Scenario 2: South Africa (Safari Adventure)
• Location: African savannah in South Africa, on an open safari jeep.
• Environment: Elephants and lions visible in the background at a safe distance.
• Pose: Seated sideways on the jeep, one arm resting on the railing, looking toward wildlife.
• Mood: Adventurous, grounded, quietly awe-inspired.
• Lighting: Warm, golden late-afternoon sunlight.
• Style: Authentic safari lifestyle portrait.
Each prompt should be highly specific, cinematic, and photorealistic, maintaining strict facial accuracy while varying setting, posture, and emotional tone."
This ease is both impressive and slightly unsettling.
Why this matters for destinations
For DMOs, especially rural ones with limited resources, tools like this are attractive. They promise speed, flexibility, and lower production costs. They also introduce new risks.
Photorealistic AI images can blur the line between storytelling and simulation. They raise questions about authenticity, trust, and expectation management.
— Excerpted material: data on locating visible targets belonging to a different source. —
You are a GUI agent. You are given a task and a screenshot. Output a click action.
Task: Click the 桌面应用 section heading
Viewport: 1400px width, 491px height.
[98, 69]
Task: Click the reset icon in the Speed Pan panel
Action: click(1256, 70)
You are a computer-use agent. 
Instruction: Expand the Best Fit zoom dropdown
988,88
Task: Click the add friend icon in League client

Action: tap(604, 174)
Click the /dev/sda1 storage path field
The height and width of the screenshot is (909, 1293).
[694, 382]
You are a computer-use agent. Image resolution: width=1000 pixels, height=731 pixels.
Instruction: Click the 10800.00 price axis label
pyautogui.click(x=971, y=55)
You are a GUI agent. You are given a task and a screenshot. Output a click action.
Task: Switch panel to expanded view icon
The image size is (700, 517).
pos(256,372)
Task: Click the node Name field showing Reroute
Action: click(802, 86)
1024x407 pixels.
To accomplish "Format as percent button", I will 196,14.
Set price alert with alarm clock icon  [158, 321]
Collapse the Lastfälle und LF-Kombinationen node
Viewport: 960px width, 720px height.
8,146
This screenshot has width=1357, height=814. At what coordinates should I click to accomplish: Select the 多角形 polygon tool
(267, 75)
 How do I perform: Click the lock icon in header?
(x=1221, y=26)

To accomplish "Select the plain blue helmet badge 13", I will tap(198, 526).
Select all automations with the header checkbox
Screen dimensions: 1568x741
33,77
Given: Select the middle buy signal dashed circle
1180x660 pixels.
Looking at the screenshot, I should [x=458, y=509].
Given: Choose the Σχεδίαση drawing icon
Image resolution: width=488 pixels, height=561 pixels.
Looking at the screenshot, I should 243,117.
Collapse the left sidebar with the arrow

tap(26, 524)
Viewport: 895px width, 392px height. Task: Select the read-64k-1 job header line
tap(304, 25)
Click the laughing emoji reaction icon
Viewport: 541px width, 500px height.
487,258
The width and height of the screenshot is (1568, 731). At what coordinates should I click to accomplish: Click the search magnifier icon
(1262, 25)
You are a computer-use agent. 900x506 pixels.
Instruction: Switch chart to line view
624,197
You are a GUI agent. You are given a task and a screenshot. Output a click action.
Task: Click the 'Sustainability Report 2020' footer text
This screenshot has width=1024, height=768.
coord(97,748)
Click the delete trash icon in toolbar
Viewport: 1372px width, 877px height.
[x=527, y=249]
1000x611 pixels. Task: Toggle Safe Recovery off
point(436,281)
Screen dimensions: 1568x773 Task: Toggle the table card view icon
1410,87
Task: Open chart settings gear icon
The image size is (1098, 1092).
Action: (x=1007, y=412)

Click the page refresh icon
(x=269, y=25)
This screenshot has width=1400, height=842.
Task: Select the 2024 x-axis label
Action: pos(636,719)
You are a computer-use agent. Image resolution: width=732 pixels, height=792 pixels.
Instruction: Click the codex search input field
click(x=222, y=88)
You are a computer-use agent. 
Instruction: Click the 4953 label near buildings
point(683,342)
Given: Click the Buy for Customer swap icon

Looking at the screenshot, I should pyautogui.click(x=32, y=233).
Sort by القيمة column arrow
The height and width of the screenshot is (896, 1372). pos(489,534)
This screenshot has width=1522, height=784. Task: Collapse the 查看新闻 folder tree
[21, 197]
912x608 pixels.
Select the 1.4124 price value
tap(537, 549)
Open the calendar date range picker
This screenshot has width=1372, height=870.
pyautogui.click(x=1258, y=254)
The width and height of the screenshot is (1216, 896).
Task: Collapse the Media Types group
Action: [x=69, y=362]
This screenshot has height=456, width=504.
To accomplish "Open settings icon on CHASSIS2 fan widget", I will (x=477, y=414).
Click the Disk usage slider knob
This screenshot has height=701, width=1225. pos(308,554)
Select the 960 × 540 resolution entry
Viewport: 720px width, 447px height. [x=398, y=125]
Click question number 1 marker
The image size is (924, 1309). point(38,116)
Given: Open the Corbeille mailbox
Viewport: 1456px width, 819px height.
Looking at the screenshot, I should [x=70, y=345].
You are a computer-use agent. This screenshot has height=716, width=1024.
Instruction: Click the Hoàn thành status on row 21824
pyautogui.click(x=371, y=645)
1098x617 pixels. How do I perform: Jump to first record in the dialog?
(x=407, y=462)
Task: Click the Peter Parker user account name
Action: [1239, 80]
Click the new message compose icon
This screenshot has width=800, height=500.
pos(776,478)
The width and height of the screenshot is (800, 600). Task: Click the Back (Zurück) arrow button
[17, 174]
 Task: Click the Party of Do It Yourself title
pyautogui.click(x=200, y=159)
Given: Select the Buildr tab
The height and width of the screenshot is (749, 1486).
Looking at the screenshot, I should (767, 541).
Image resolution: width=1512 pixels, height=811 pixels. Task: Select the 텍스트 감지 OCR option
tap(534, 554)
If an image looks real, audiences may assume it represents something that exists, or something they will experience if they visit.
This is where my PhD work, and the AI Readiness and Ethical Targeting Toolkit (AIRETT), comes in. I am using small experiments like this to benchmark what AI can already do, how it feels from the viewer’s side, and what kinds of guardrails DMOs need before adopting similar approaches.
The question is not whether AI can help tourism promotion. It already can. The real question is how it should be used, by whom, and under what principles.
A few early reflections
Even in this playful test, a few things stand out.
AI-generated images are very persuasive very quickly. They require far less effort than traditional production. That makes ethical reflection more important, not less. And what about the work of local photographers and their livelihood?
Disclosure matters. If an image is AI-generated, audiences should know. Transparency builds trust, especially for destinations that rely on long-term relationships with visitors and residents.
Context matters. A playful portrait experiment is different from representing a place, a community, or a cultural experience. Rural destinations in particular need to be careful about how they are portrayed and by whom.
And finally, experimentation matters. DMOs cannot make good decisions about AI if they do not understand the tools firsthand. Avoidance is not a strategy. Blind adoption is not either.